Total storage hardware revenue for all of 2008 grew at an anemic 3 percent, according to IDC, with sales falling 5 percent in the fourth quarter.
Overall storage hardware sales plunged in the first quarter of 2009, falling 18.2 percent compared to the same period in 2008, IDC said.
Rinnin said that the growth in the sub-$5,000 SOHO NAS market in 2008 was a lot more than Gartner expected.
However, she did admit there was somewhat of an apples-to-oranges comparison between 2008 and 2007. "Some vendors we didn't capture [data from] in 2007, but we later found out did well, like QNAP in Taiwan, which sells mainly to Europe," she said.
In 2008, Netgear was the largest seller of sub-$5,000 SOHO NAS appliances, with sales of $98.7 million, up 128 percent over 2007. That gave the company a 28 percent share of the market, Gartner said.
It was followed by Buffalo Technology with sales of $44 million, down 47.2 percent; EMC's Iomega with sales of $38 million, up 69 percent; Hewlett-Packard with sales of $30 million, up 13 percent; and LaCie with sales of $25 million (percent change unavailable), according to Gartner.
In terms of units, Buffalo Technology led the market despite a 34.4-percent drop in shipments to 62,950 units, giving it a market share of 19 percent.

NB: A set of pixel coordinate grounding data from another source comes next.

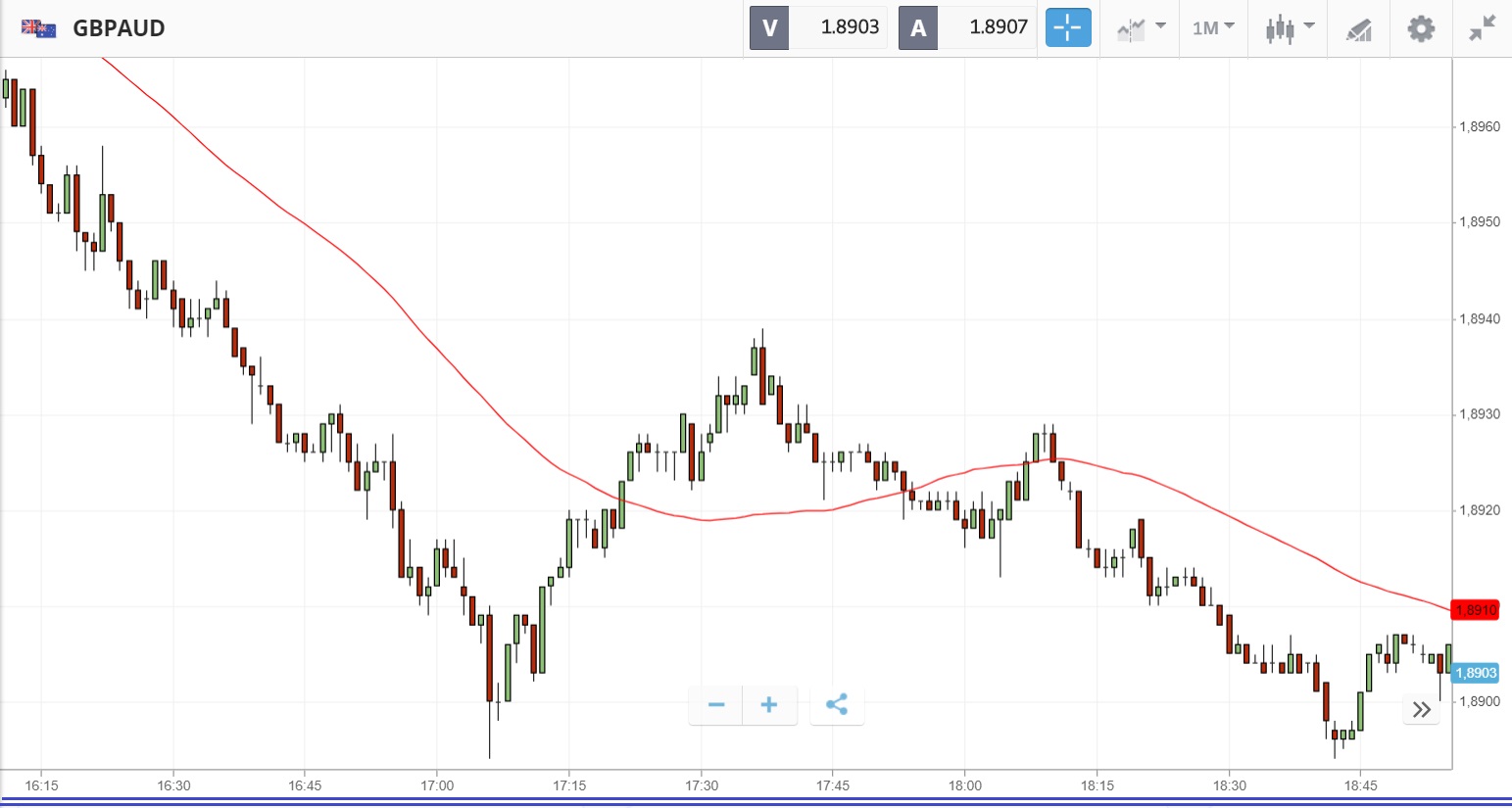Screen dimensions: 1512x808
Task: Click the red 1,8910 moving average label
Action: [x=1475, y=610]
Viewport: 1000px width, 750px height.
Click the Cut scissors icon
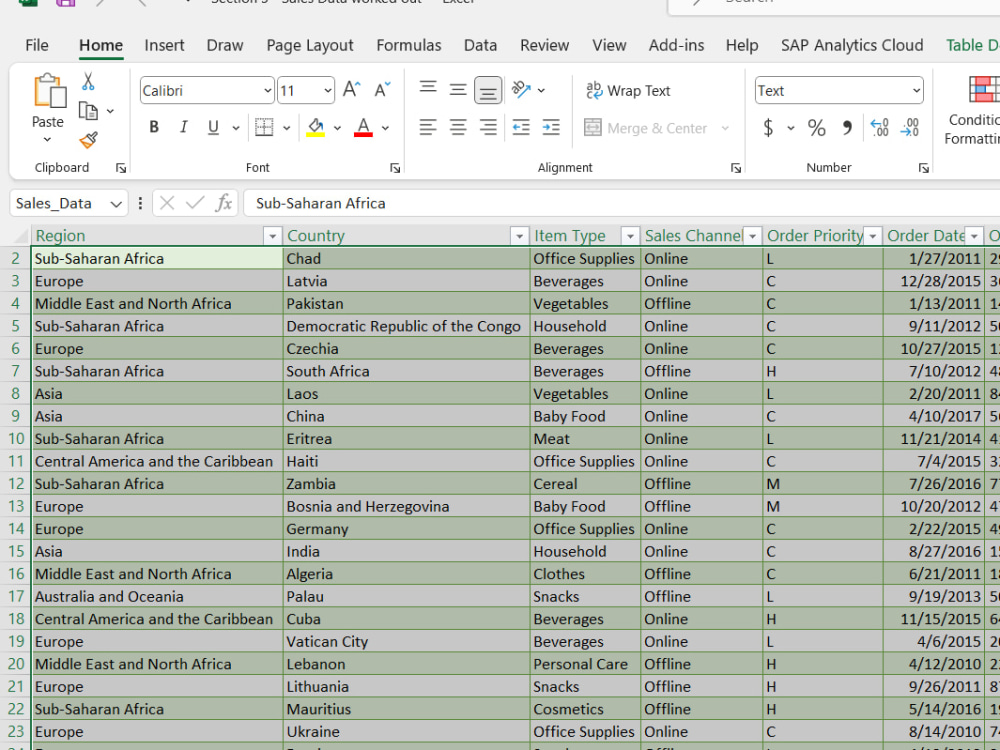click(x=88, y=82)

It was followed by Netgear with 52,255 units, LaCie with 50,000 units, QNAP with 32,900 units and EMC's Iomega with 19,392 units, Gartner said.
Netgear's rise to the top came as a result of its acquisition of Infrant Technologies in 2007, Rinnen said.

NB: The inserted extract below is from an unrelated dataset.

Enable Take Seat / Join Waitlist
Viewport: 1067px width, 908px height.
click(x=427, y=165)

Buffalo Tech's drop in sales does not indicate that the company is slipping as a storage vendor, Rinnen said. "Instead, it's more focused on the consumer side of the market," she said. "Its 2007 SOHO NAS numbers might have been overestimated. For some products, there's not such a clear cut between consumer and business use."
The consumer side of the NAS market also did very well in 2008, and that bodes well for growth in the SOHO NAS sector, Rinnen said.
"Growth in the home market comes from consumers getting more digital content," she said. "Putting in network-based storage in the home for use by multiple PCs or as a central backup is a reality now. And vendors are making it easier than ever to use. And as these kind of consumers become familiar with the product, they'll start to use it for their home-based offices as well."
Drew Meyer, director of product marketing for SMB storage at Netgear, said SOHO NAS vendors are some of the biggest storage companies people have never heard of before.
Netgear, for instance, in addition to being the largest sub-$5,000 SOHO NAS vendor in terms of revenue, also is the sixth-largest vendor of unified NAS-iSCSI storage appliances, Meyer said, quoting Gartner numbers. However, once either EMC or NetApp acquires Data Domain, Netgear will rise to No. 5, he said.
Netgear also is the No. 3 vendor of sub-$25,000 NAS in terms of revenue and No. 2 in terms of shipments, Meyer said.
"Nobody thinks of Netgear as a major player in the sub-$25,000 storage space," he said. "Maybe they do in the sub-$5,000 space. So this will give VARs a reason to look at Netgear."